Stand Up To Cancer did not invent the concept of collaboration in cancer research, but has made it an absolute priority. SU2C’s Scientific Advisory Committee is led by Phillip A. Sharp, PhD, Institute Professor at the Koch Institute for Integrated Cancer Research at MIT and a Nobel laureate, and the SAC has always made funding recommendations based on scientific impact and on the likelihood that the research will benefit the patients in the short term.

The accomplishments of the teams so far have been remarkable. To cite just a few:

  • The U.S. Food and Drug Administration (FDA) accelerated approval of a drug to treat advanced breast cancer in post-menopausal women, Ibrance (palbociclib), after the SU2C Breast Cancer Dream Team showed dramatically increased survival in women taking it.
  • Based on work by the SU2C Pancreatic Cancer Dream Team, the FDA approved a new combination of drugs that enables longer survival in patients with advanced pancreatic cancer. They have also developed a new method of identifying pancreatic tumors that have spread to the brain and liver, which could significantly aid in diagnosis.

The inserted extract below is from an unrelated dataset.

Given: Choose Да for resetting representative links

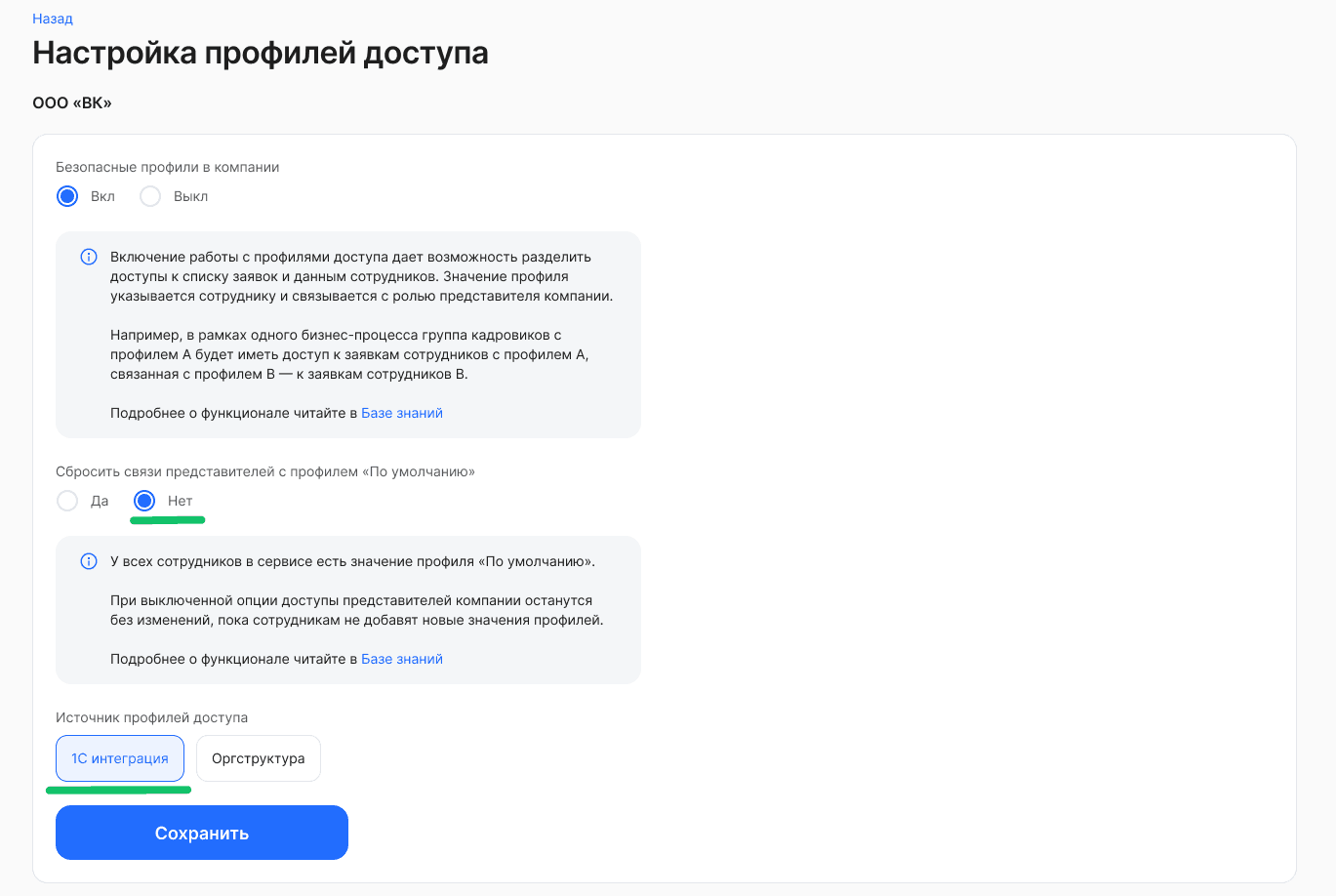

  • The SU2C-CRI Cancer Immunology Dream Team is using a new approach called adoptive cell therapy that takes a patient’s own immune cells, modifies them in the laboratory into cancer killing armies, and then returns them to the patient. The team is running some of the first clinical trials combining adoptive cell therapy in combination with checkpoint inhibitors.

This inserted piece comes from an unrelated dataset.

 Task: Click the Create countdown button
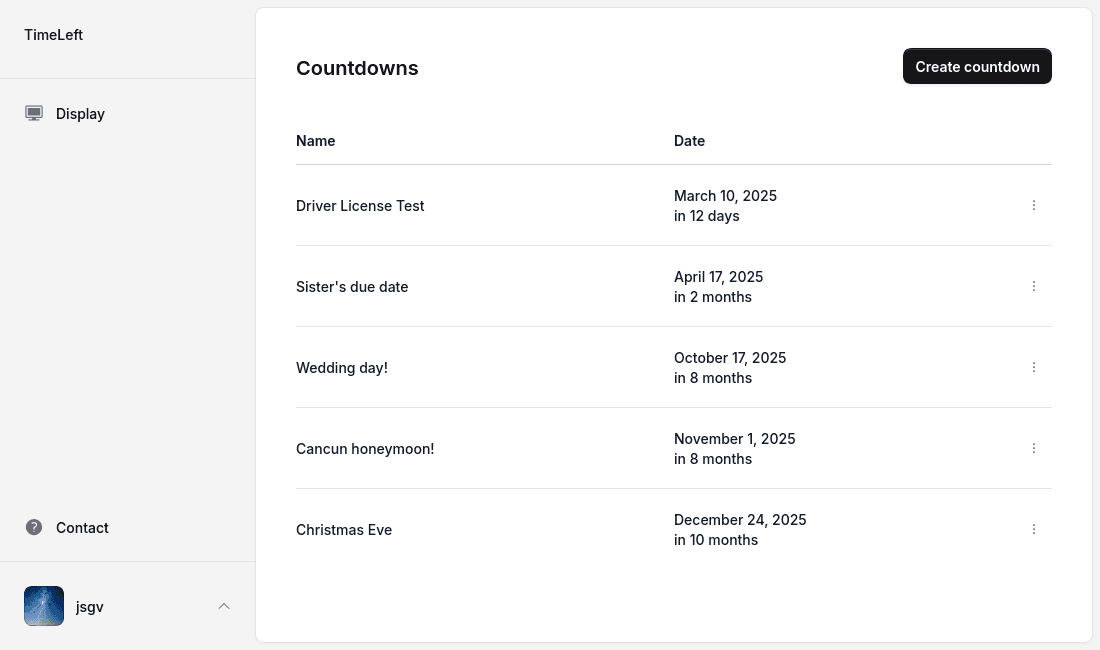coord(977,67)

  • The SU2C Cancer Epigenetics Dream Team also conducted a clinical trial of an experimental drug for certain types of leukemia, quickly moving the drug from the lab to its first use in humans.
  • The SU2C-MRA Melanoma Dream Team received the first FDA approval for a new approach to rapid genetic profiling of melanoma, which the team is using in a national clinical trial to match drugs to individual tumors based on their genetic characteristics –an example of “precision” medicine.

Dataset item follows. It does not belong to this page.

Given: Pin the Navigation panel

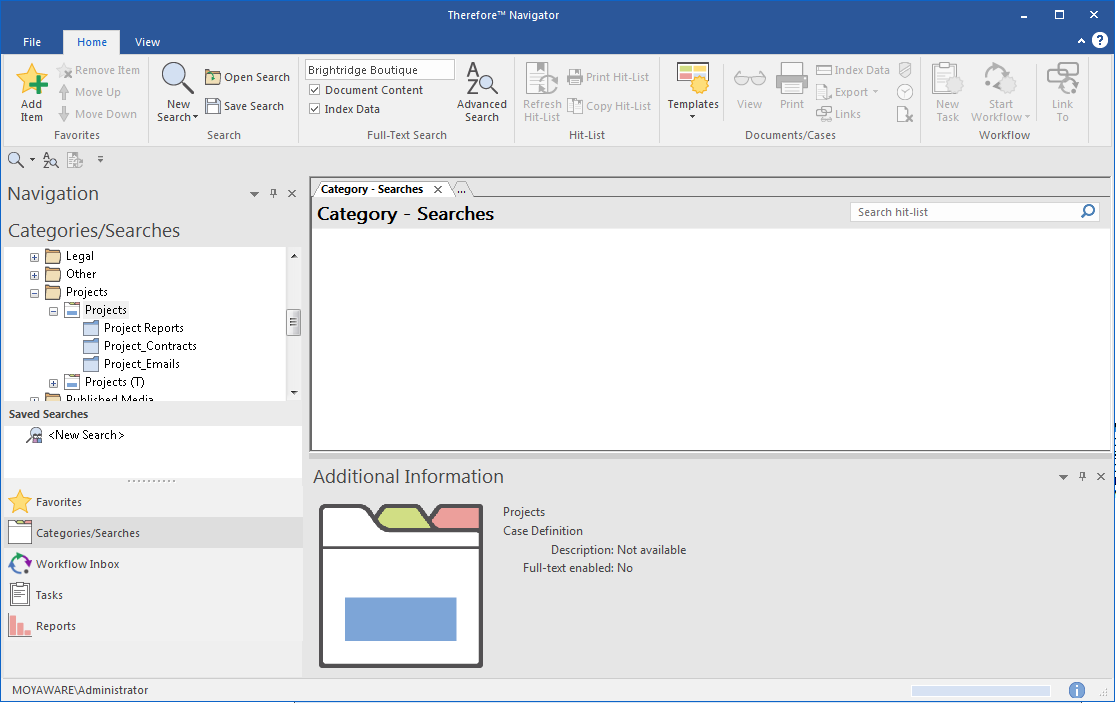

Founded eight years ago by nine women whose lives had been deeply affected by cancer, Stand Up To Cancer has become a world-class initiative with the highest scientific standards. It is serving as a model for other philanthropic endeavors. Its approach to translational research is an important complement to the basic research that is critically important to our understanding of cancer.